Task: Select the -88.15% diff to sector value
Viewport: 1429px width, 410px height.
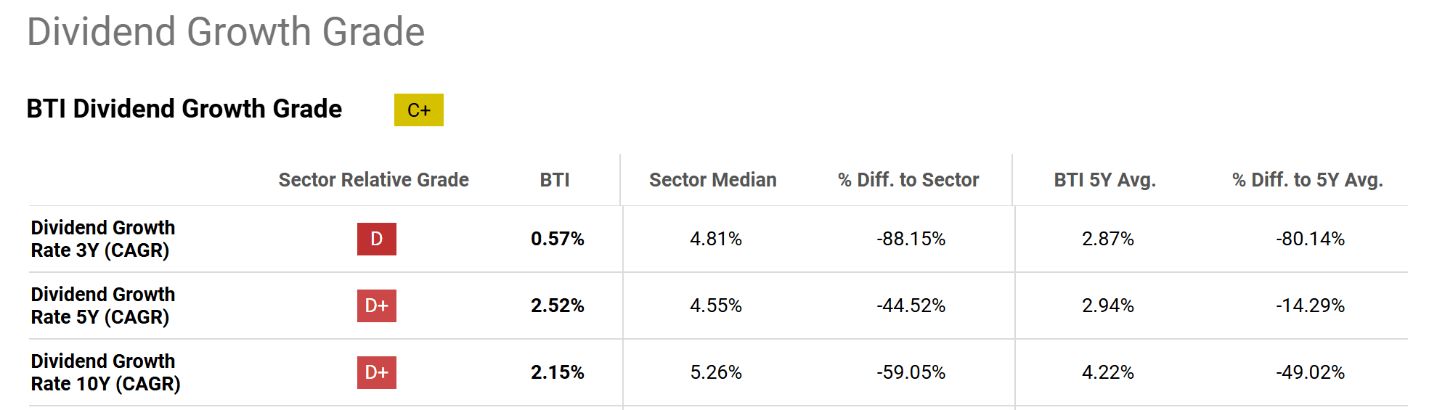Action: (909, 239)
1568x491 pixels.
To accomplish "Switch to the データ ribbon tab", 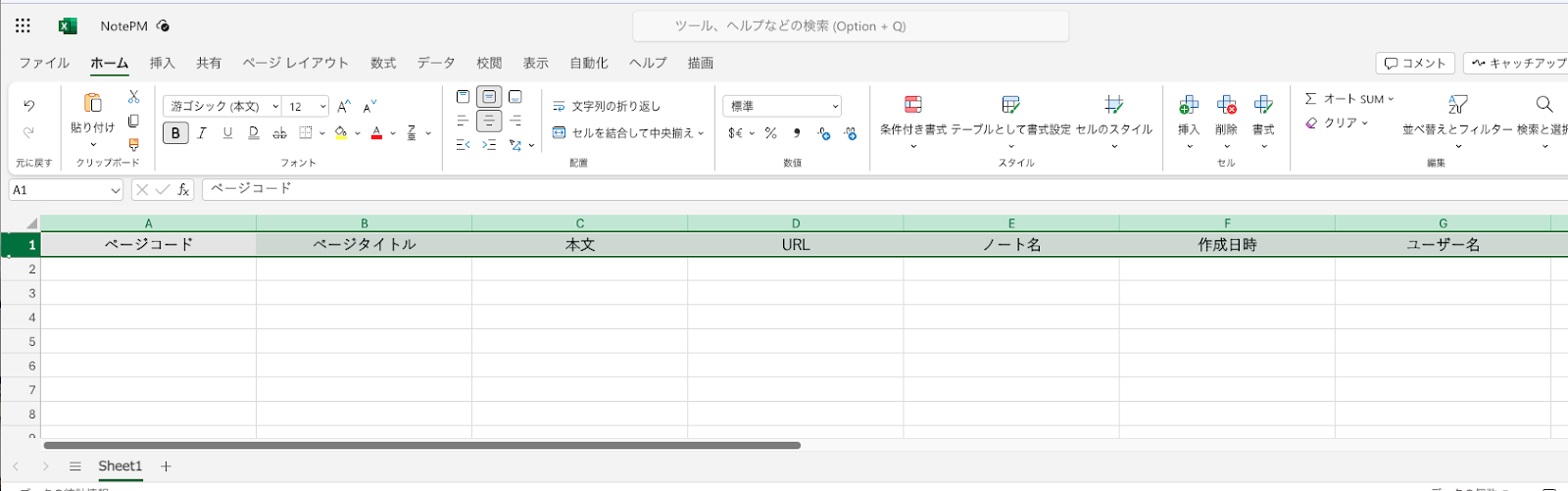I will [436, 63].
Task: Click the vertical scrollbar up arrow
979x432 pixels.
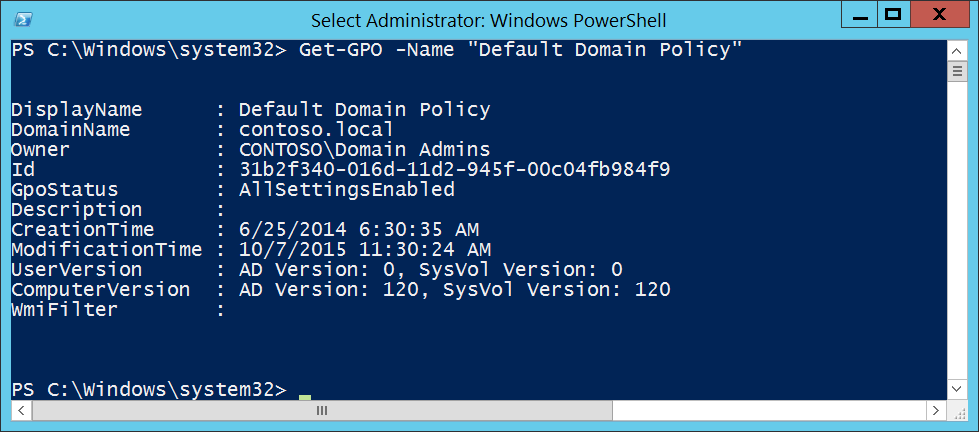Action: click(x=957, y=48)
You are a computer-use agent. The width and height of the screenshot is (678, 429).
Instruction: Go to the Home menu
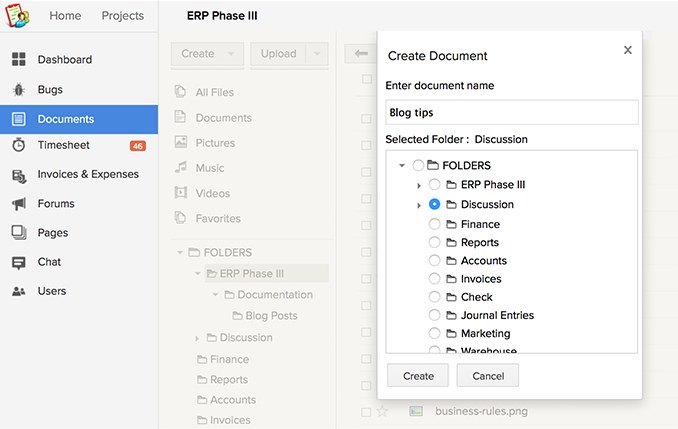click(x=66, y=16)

--------------------------------

#### [Exercise objective]
Please reproduce the material starting at the line that contains "You are a computer-use" and ending at the last line of the material, both included, with every answer's click coordinates raised by 101 and all other text unchanged. Leave the pictures out.

#### [Finished answer]
You are a computer-use agent. The width and height of the screenshot is (678, 429).
Instruction: Go to the Home menu
click(x=167, y=117)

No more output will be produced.